▸ Problem details
Please set out the data below as a Markdown table with the columns Row and Entry, numbering each row and leaving out blank lines. Begin at the line that contains "辻恭彦 (362, 495)" and stop after the line that contains "侍ジャパン (387, 32)".

▸ Items
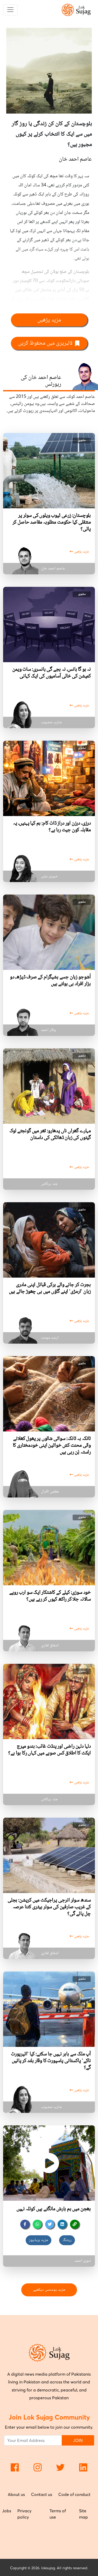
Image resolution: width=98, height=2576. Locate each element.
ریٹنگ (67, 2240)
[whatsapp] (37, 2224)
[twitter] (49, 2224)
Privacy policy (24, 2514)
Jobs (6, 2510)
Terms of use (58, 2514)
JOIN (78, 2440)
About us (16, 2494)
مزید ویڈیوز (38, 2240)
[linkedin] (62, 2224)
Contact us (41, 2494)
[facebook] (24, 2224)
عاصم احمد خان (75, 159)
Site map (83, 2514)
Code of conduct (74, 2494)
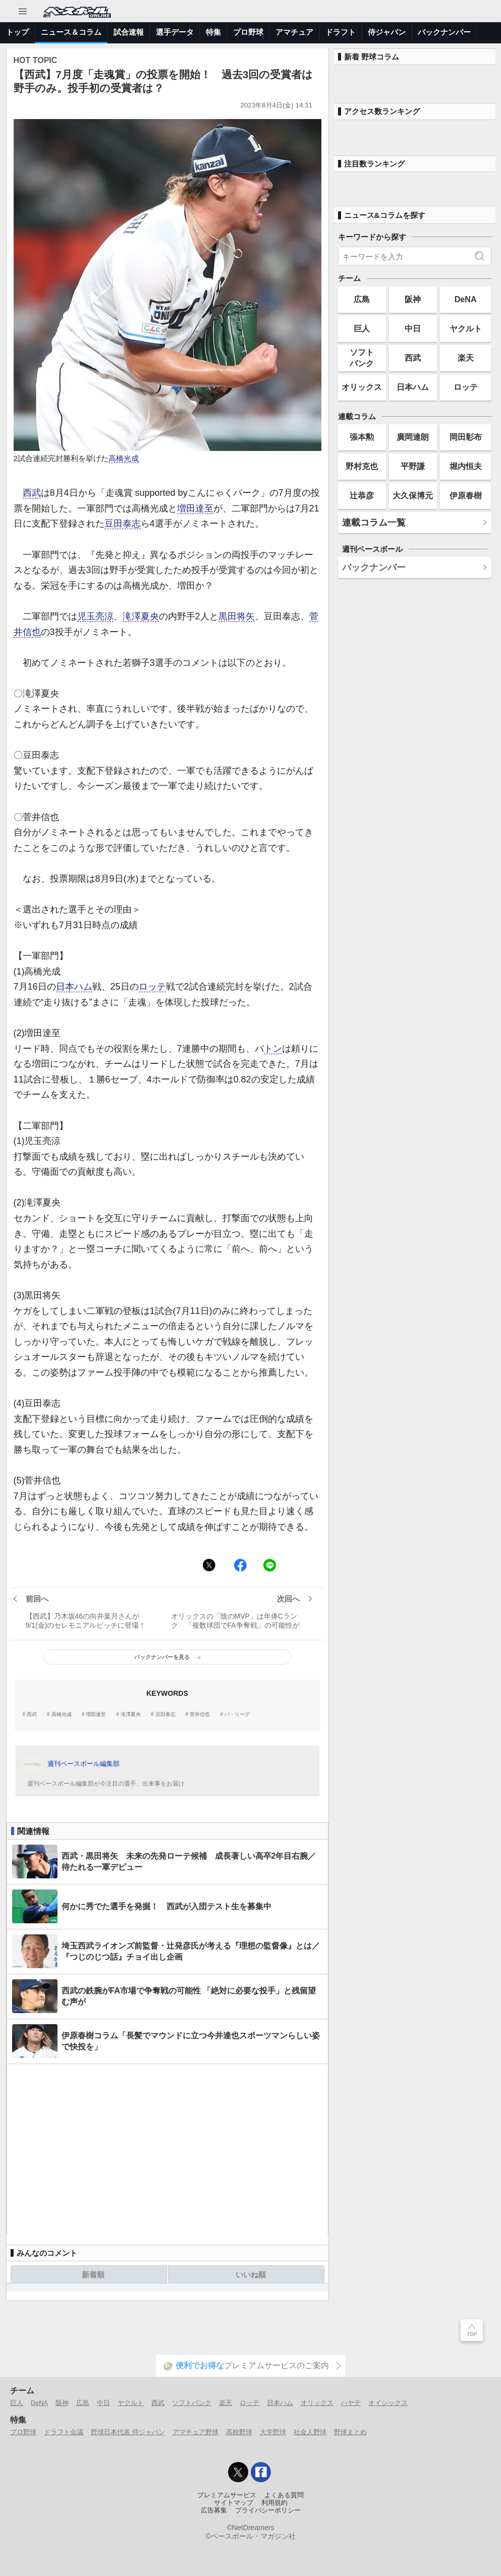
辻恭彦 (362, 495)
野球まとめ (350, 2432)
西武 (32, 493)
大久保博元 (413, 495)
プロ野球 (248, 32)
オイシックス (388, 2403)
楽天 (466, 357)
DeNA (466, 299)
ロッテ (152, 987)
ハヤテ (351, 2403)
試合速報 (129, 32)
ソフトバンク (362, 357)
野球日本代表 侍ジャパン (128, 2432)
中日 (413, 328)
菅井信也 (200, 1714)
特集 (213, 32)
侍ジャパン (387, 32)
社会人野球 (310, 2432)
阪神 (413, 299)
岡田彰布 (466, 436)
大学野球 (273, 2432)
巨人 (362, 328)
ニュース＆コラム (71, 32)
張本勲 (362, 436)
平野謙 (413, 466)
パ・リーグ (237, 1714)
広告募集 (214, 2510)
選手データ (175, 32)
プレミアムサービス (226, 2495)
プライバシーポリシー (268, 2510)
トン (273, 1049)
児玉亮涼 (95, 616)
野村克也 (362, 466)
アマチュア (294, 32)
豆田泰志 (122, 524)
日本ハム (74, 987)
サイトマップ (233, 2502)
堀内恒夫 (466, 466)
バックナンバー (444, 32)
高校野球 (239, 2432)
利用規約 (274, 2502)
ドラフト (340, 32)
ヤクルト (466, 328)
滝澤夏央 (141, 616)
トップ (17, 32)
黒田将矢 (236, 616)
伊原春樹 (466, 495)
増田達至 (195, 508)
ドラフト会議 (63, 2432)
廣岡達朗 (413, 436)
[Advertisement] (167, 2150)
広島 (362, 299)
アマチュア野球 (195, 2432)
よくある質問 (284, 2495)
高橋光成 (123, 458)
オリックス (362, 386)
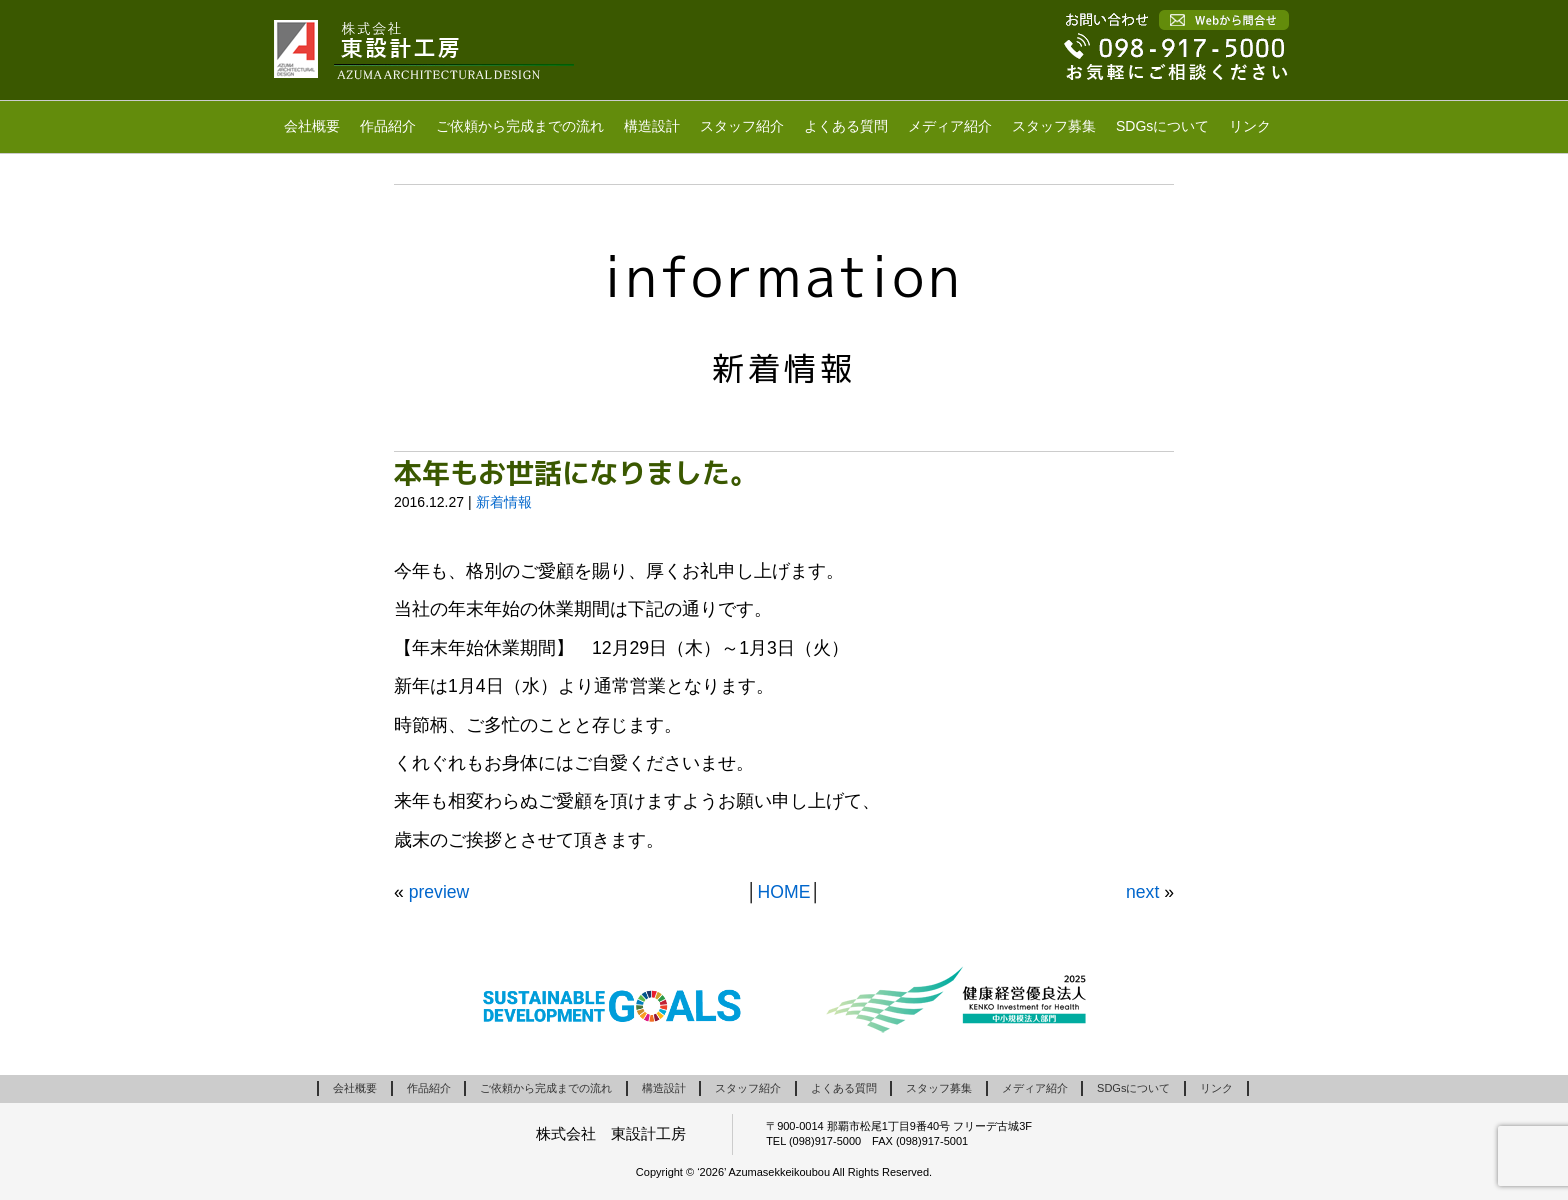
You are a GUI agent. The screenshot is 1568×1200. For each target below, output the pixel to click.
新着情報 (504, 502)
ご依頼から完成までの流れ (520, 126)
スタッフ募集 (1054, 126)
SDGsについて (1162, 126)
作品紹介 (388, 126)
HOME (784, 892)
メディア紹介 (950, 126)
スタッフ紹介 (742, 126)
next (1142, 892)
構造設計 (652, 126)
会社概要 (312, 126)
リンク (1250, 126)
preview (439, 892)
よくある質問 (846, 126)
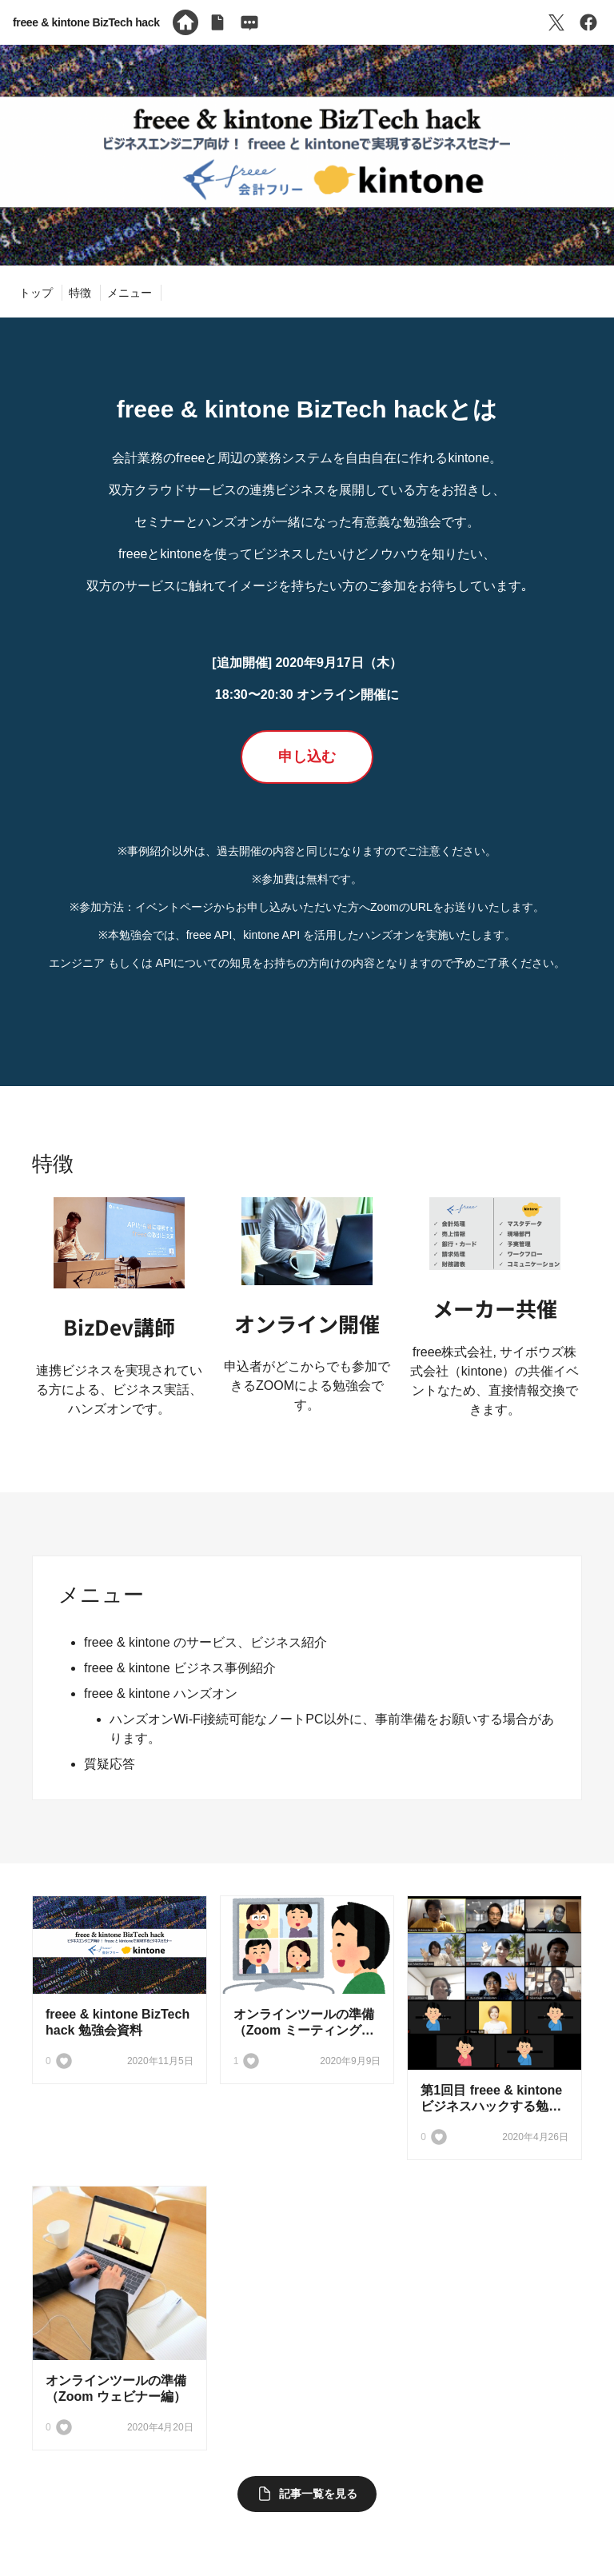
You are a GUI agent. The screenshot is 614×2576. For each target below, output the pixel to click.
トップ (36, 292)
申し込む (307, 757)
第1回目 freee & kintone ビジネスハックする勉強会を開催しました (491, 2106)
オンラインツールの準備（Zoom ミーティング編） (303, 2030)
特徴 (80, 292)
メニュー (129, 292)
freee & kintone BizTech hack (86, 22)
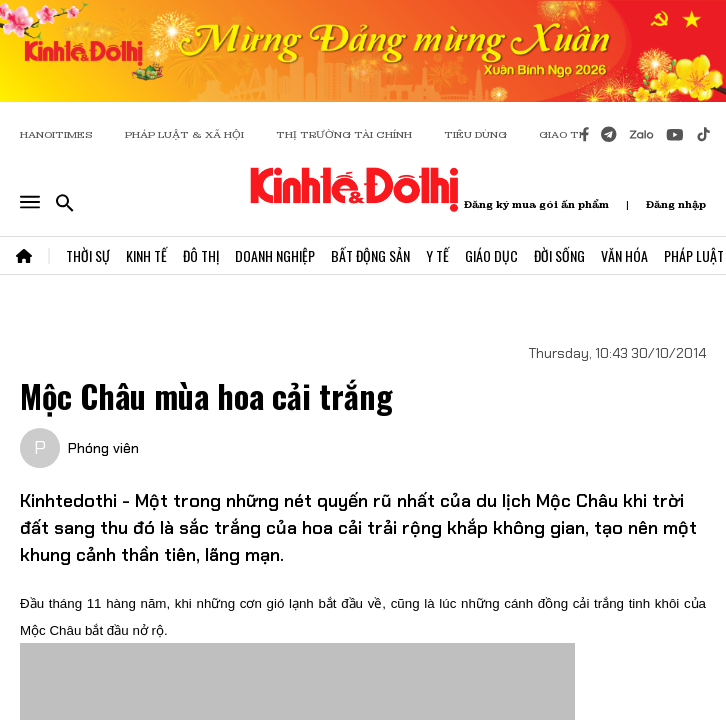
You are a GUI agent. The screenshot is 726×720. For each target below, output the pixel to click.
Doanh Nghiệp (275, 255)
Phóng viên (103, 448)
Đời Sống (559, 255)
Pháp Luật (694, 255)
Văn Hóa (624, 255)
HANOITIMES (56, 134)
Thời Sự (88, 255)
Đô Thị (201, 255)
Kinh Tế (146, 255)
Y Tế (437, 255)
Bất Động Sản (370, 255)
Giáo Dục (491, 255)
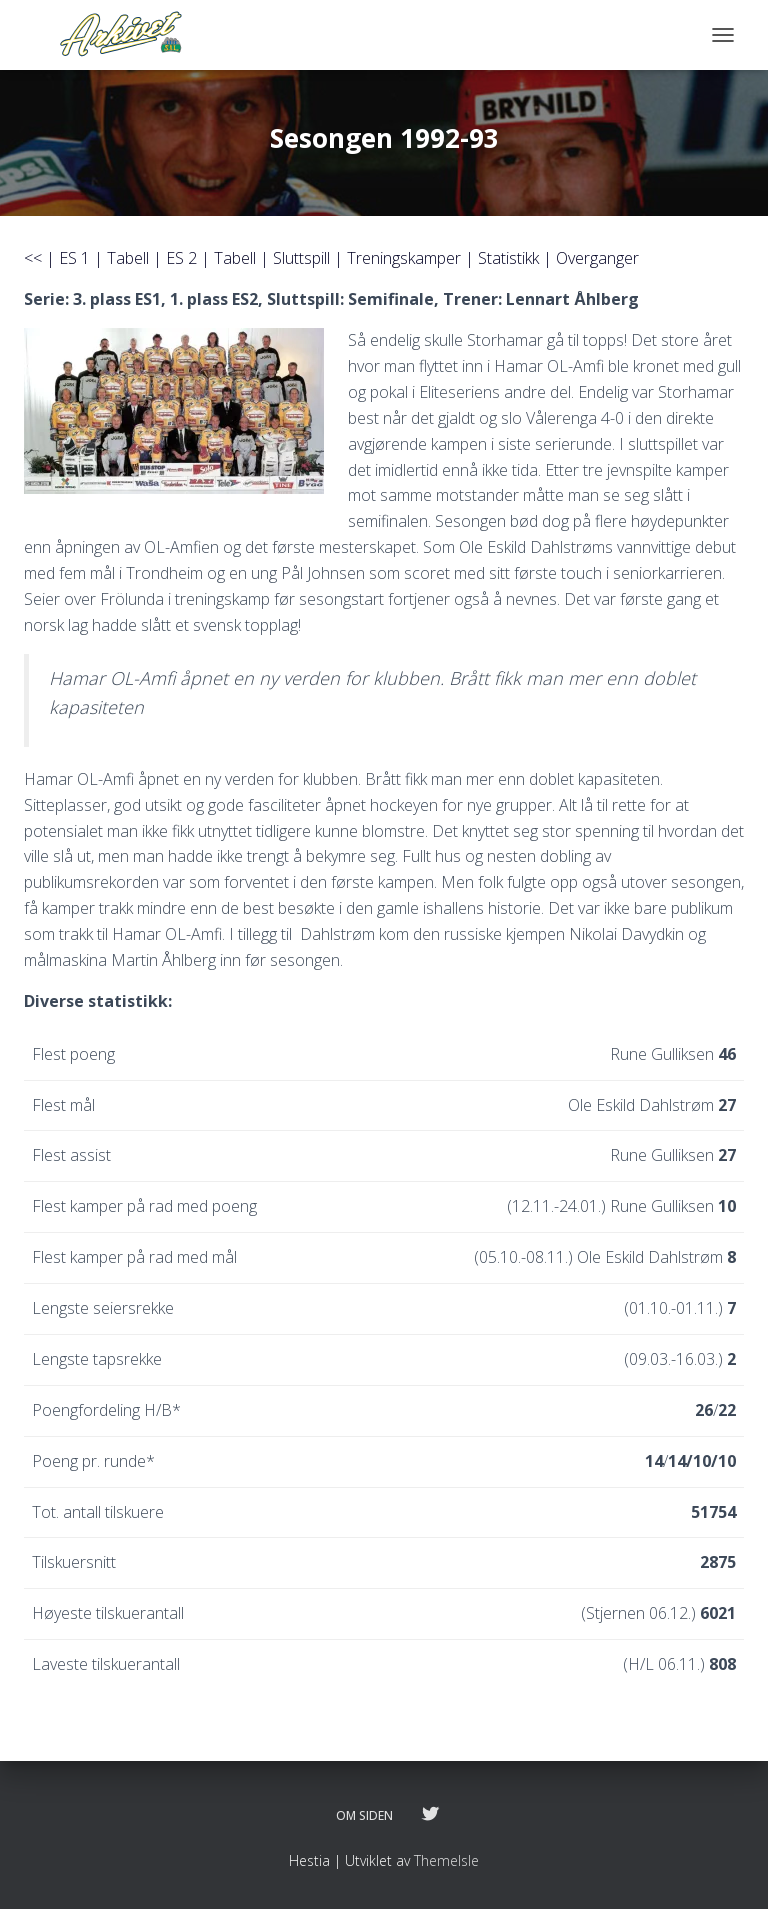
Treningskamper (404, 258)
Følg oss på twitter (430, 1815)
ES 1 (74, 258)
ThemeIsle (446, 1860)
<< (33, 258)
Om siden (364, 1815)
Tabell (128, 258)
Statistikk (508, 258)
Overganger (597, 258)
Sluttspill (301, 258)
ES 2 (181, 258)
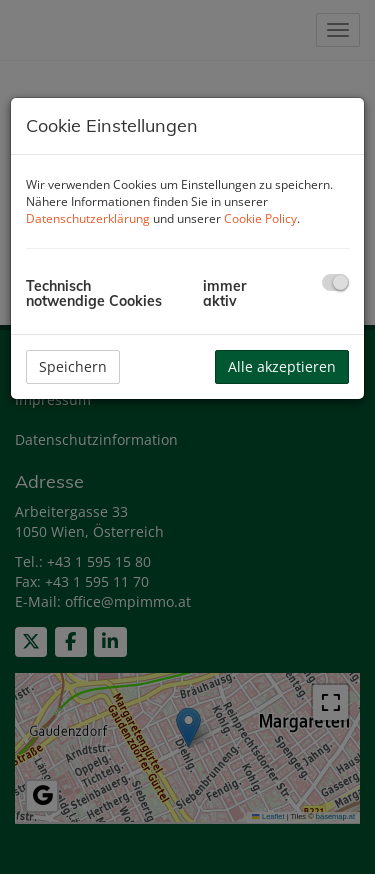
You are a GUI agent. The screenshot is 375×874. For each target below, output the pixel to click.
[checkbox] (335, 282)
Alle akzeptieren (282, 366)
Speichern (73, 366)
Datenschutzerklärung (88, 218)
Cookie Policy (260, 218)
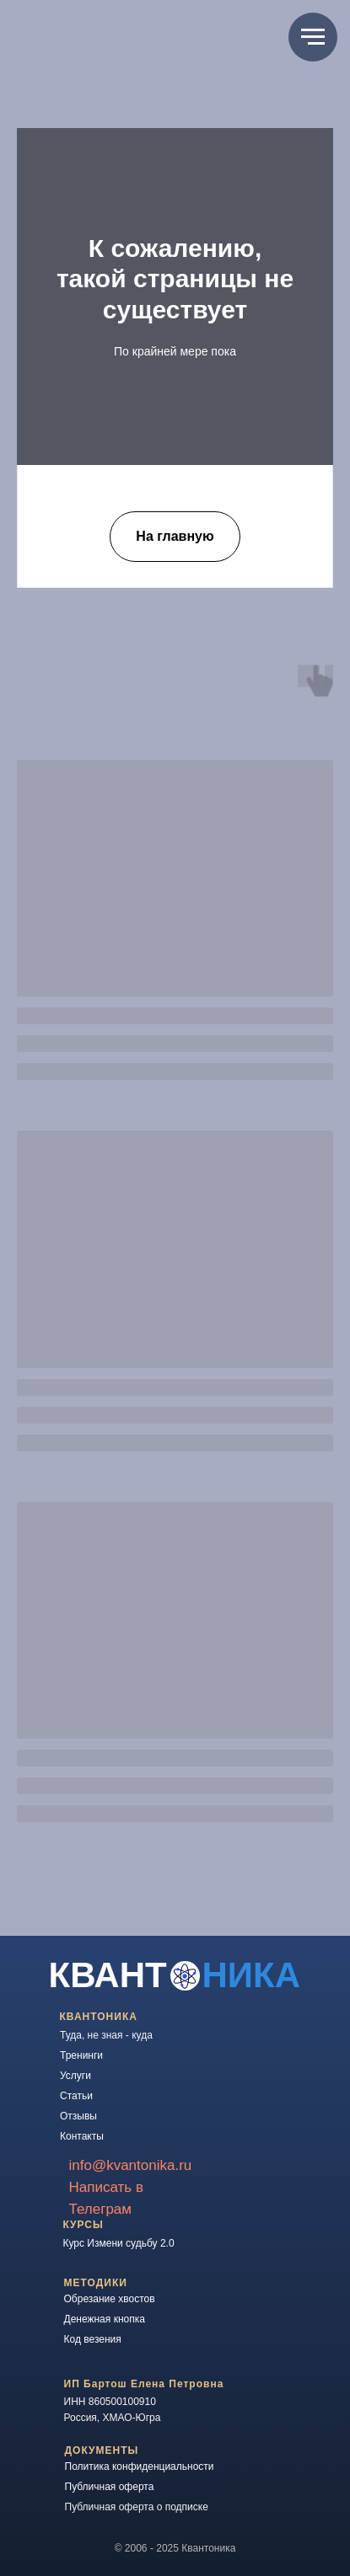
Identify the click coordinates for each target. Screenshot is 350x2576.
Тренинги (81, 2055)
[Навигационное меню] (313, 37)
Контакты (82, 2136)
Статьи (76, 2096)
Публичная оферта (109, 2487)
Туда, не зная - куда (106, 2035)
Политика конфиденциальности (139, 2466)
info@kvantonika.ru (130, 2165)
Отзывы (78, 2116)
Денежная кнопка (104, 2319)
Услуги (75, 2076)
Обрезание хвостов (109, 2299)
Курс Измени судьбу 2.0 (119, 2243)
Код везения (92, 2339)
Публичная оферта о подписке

▸ Result below
| Row | Entry |
|---|---|
| 1 | 辻恭彦 (362, 495) |
| 2 | 野球まとめ (350, 2432) |
| 3 | 西武 (32, 493) |
| 4 | 大久保博元 (413, 495) |
| 5 | プロ野球 (248, 32) |
| 6 | オイシックス (388, 2403) |
| 7 | 楽天 (466, 357) |
| 8 | DeNA (466, 299) |
| 9 | ロッテ (152, 987) |
| 10 | ハヤテ (351, 2403) |
| 11 | 試合速報 (129, 32) |
| 12 | ソフトバンク (362, 357) |
| 13 | 野球日本代表 侍ジャパン (128, 2432) |
| 14 | 中日 (413, 328) |
| 15 | 菅井信也 (200, 1714) |
| 16 | 特集 (213, 32) |
| 17 | 侍ジャパン (387, 32) |